The building blocks of a database: Transactional & persistent hash table
I am working on managed storage solution for RavenDB in an off again on again fashion for a while now. The main problem Is that doing something like this is not particularly hard, but it is complex. You either have to go with a transaction log or an append only model.
There are more than enough material on the matter, so I won’t touch that. The problem is that building that is going to take time, and probably a lot of it I decided that it is better off to have something than nothing, and scaled back the requirements.
The storage has to have:
- Multi threaded
- Fully managed
- Support both memory and files
- Easy to work with
The last one is important. Go and take a look at the codebase of any of the available databases. They can be… pretty scary.

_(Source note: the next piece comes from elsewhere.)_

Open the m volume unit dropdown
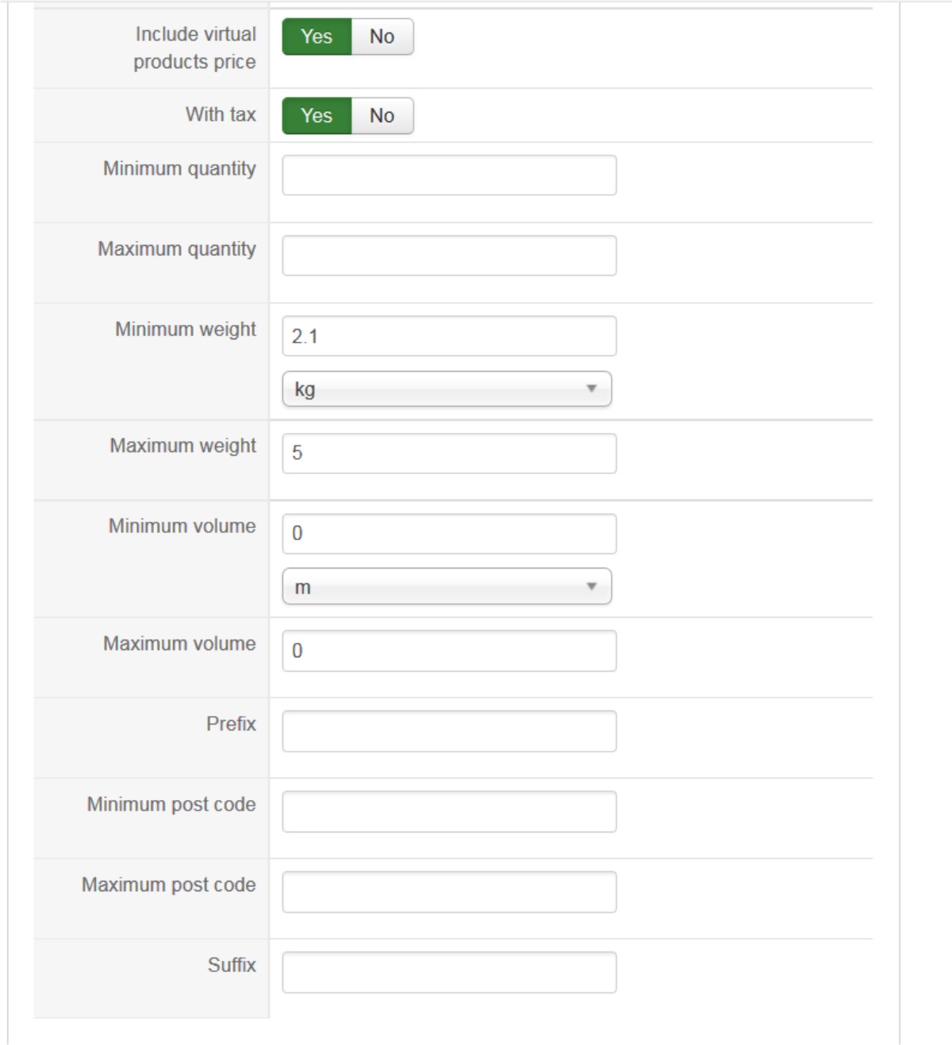The width and height of the screenshot is (952, 1045). 447,587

But something has to be give, so I decided that to make things easier, I am not going to implement indexing on the file system. Instead, I’ll store the data on the disk, and keep the actual index completely in memory. There is an overhead of roughly 16 bytes per key plus the key itself, let us round it to 64 bytes per held per key. Holding 10 million keys would cost ~600 MB. That sounds like a lot, because it is. But it actually not too bad. It isn’t that much memory for modern hardware. And assuming that our documents are 5 KB in size, we are talking about 50 GB for the database size, anyway.

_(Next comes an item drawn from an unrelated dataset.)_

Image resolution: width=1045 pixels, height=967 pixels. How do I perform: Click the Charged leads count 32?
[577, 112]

Just to be clear, the actual data is going to be on the disk, it is the index that we keep in memory. And once we have that decision, the rest sort of follow on its own.
It is intentionally low level interface, and mostly it gives you is a Add/Read/Remove interface, but it gives you multiple tables, the ability to do key and range scans and full ACID compliance (including crash recovery).
And the fun part, it does so in 400 lines!